Meno scontata era invece la crescita – registrata con evidenza nel 2021 – degli investimenti nel comparto cosiddetto “private”: nei titoli di proprietà o debito emessi da imprese non quotate. Si tratta di un terreno già molto esteso ma coltivato finora solo da gestori specializzati e riservato a grandi investitori istituzionali: capaci di assumersi rischi elevati a fronte di pari attese di rendimento. Il “private equity” è già storicamente orientato alle “start up”, principalmente tecnologiche o biomediche: ma anch’esse principalmente già selezionate (l’hub naturale è stata la Silicon Valley, ultimamente affiancata dalla Tel Aviv Valley).

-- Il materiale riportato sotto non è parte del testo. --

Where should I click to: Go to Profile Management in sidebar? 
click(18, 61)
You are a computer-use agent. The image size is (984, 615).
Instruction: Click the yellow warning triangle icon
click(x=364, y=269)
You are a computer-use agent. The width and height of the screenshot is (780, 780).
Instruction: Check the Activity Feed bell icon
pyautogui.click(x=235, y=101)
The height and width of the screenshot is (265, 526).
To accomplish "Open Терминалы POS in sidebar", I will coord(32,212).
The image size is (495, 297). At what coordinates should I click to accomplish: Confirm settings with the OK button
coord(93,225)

La penuria di rendimenti assicurata dal mercato obbligazionario e l’alta volatilità di quelli azionari (soggetti a bolle) hanno spinto molti asset manager a intensificare l’impegno nel “private”: anche sotto l’abbrivio dello sviluppo dei parametri cosiddetti ESG (vincoli a investire in aziende attente all’ambiente, alla sostenibilità, alle buone prassi di governance). Il risultato oggettivo composito di questo processo è, in sintesi rozza, un aumento relativo dei mezzi messi a disposizione dall’asset management all’innovazione generata da imprese piccole e medie (250 miliardi di dollari nel mondo, il doppio rispetto al 2015, un terzo di quanto stimato nel 2025).

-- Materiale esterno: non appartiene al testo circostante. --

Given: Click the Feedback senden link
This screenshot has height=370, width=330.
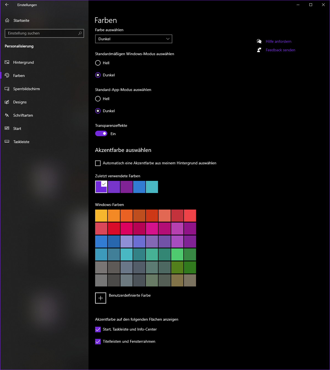Looking at the screenshot, I should click(x=280, y=50).
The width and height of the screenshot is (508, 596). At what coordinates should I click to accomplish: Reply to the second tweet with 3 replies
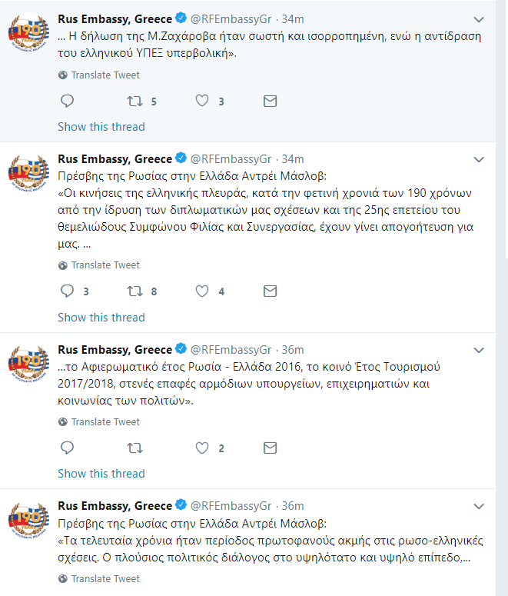(x=68, y=291)
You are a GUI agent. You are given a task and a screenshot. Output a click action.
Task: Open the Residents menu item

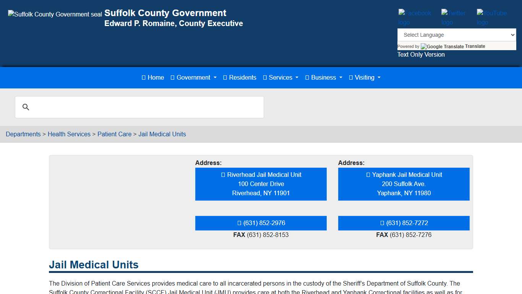(x=240, y=78)
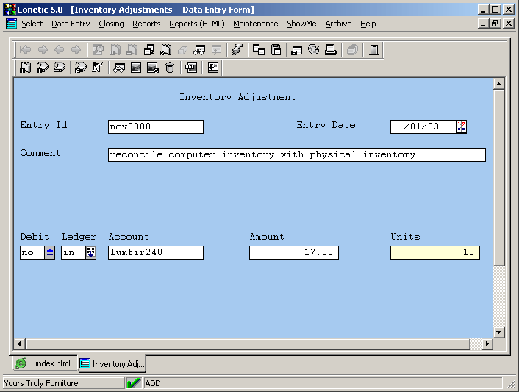This screenshot has width=519, height=392.
Task: Click the exit door icon in toolbar
Action: click(374, 50)
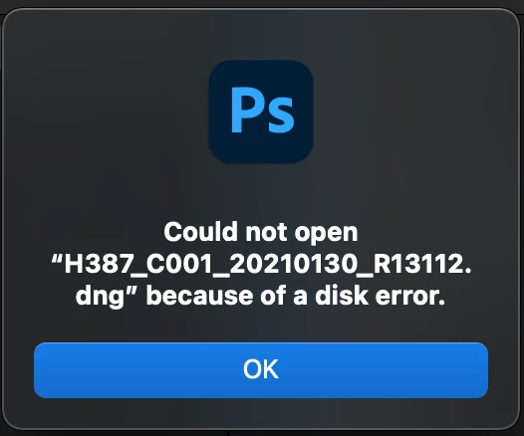The image size is (524, 436).
Task: Click the letter "P" in the Photoshop logo
Action: click(246, 110)
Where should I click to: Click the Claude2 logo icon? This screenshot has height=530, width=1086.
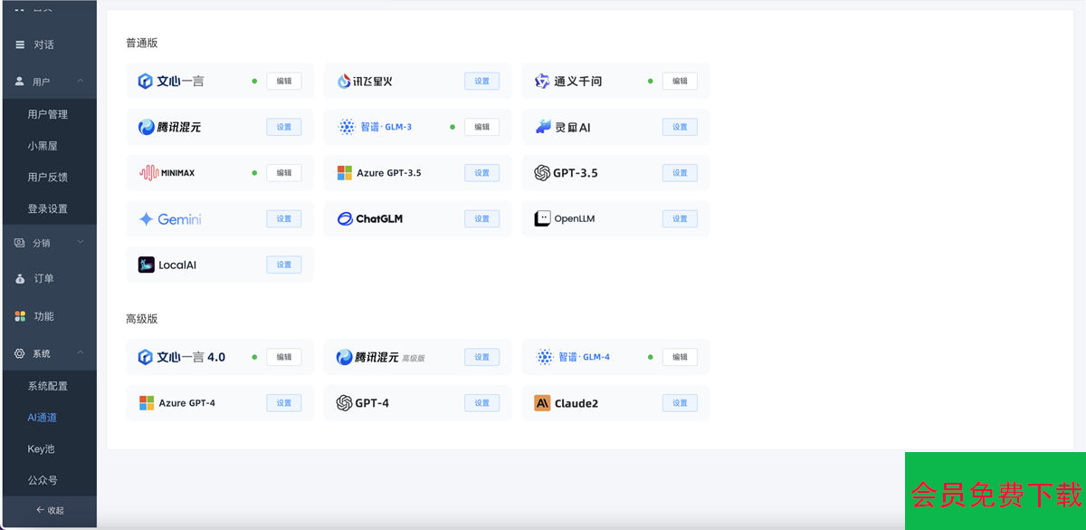click(x=542, y=403)
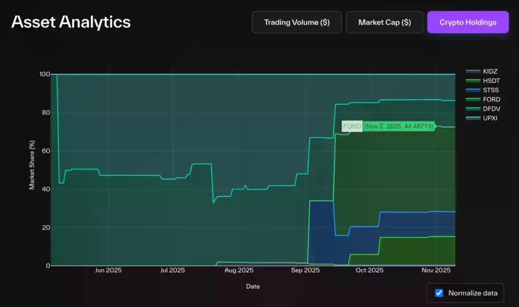Click the FORD tooltip label on the chart
519x307 pixels.
[x=352, y=127]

L’attenzione al gioco speculativo delle fusioni e acquisizioni rimane forte: il 2021 ha registrato un nuovo record (5,7 trilioni di operazioni annunciate), peraltro atteso allorché tutti i fattori di crisi economica da Covid spingono tutti i settori alla ristrutturazione. Ma anche al tavolo classico dell’asset management “1.0” (cresciuto nell’ultimo ventennio del secolo scorso) le ragioni dell’economia reale sembrano pesare di più: la cruna ESG non lascia passare facilmente operazioni solo “ridipinte di verde”. È invece naturalmente aperta verso quelle iniziative d’impresa che promettano rendimenti congrui perché imperniate su vantaggi competitivi reali, creati da una buona ricerca e da un management efficace.
Su un fronte e sull’altro l’Italia resta un grande “deposito di munizioni”, come dimostrano i 1.800 miliardi di liquidità parcheggiati nei conti bancari e postali. È anche un “parco d’impresa” molto popolato e vivace. Un’industria finanziaria diversa – ad esempio da quella che nel 1999 ha fatto dell’Italia il teatro della “madre di tutte le Opa” su Telecom – può senz’altro contribuire a innescare nuove spirali virtuose. È una delle molte scommesse di un 2022 largamente incognito, non solo in Italia.